Given $(f(t)) _{t \ge 0}$, a stochastic process with almost sure continuous paths adapted to the filtration $\mathcal{F}_t = \sigma(W_s : s\le t)$, where $W_s$ is a wiener process.
If we define $$ f_n(t) = \begin{cases} n\int_{\frac{k-1}{n}}^{\frac{k}{n}}f(s)ds, & \frac{k}{n} \le t < \frac{k+1}{n} ~\text{for}~ k = 1, 2, \cdots, n^2-1 \\ 0, & \text{otherwise} \end{cases} $$ why is $(f_n(t))_{t \ge 0}$ a sequence of random step processes? Furthermore, why do we have $$ \lim_{n\to\infty} \int_{0}^N |f(t)-f_n(t)|^2dt = 0, $$ for any fixed $N$ by the continuity path property of $f$?

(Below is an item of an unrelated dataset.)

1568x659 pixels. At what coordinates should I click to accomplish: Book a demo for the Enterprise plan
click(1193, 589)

1) From Jensen, $$\left(\frac{1}{b-a}\int_a^b f\right)^2\leq \frac{1}{b-a}\int_a^b f^2.$$ Take $a=\frac{k-1}{n}$ and $b=\frac{k}{n}$ yields $$\left(\int_{(k-1)/n}^{k/n} f\right)^2=\frac{1}{n^2}\left(n\int_{(k-1)/n}^{k/n}f\right)^2\leq \frac{1}{n}\int_{(k-1)/n}^{k/n}f^2,$$ and thus your result.

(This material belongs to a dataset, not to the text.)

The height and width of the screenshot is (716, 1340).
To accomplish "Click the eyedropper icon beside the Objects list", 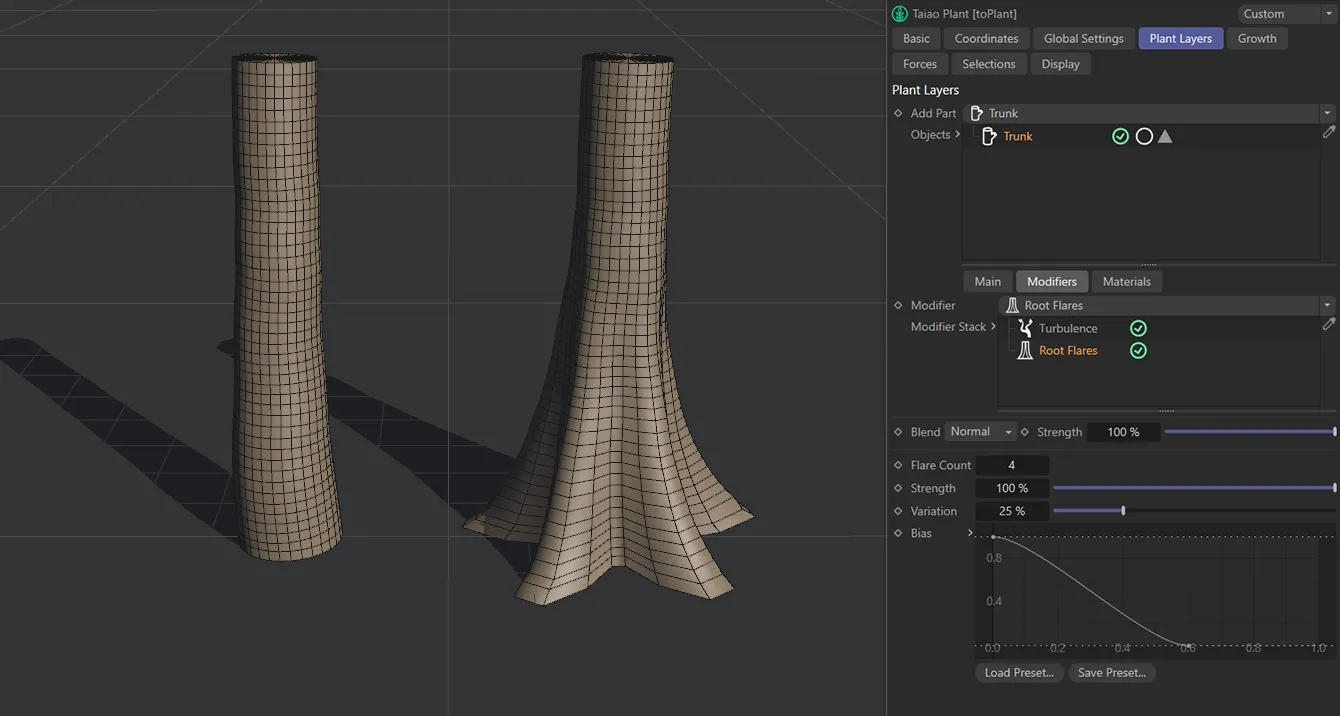I will 1329,132.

2) If $\mathbb E[\int_0^\infty f^2]<\infty $, then $\int_0^\infty f^2<\infty $ a.s. Now, you can prove that if $\int_0^\infty f^2$ converges, then $\lim_{N\to \infty }\int_N^\infty f^2=0$ (which is rather straightforward...)
3) \begin{align*} \int_0^N|f(t)-f_n(t)|^2\,\mathrm d t&=\int_0^N\left|n\int_{(\lfloor tn\rfloor-1)/n }^{\lfloor nt\rfloor/n }f(t)-f(u)\,\mathrm d u\right|^2\,\mathrm d t\\ &\leq \int_0^N\underbrace{\int_{(\lfloor tn\rfloor-1)/n }^{\lfloor nt\rfloor/n }|f(t)-f(u)|^2\,\mathrm d u}_{:=I_n(t)}\,\mathrm d t \end{align*}
where the last inequality follow from 1). Finally, you have that $I_n(t)\to 0$ when $n\to \infty $ and $|I_n(t)|\leq 4\|f\|_{L^\infty (0,N)} $, and thus $(I_n)$ is uniformly bounded. Therefore, Dominated convergence theorem allow you to conclude.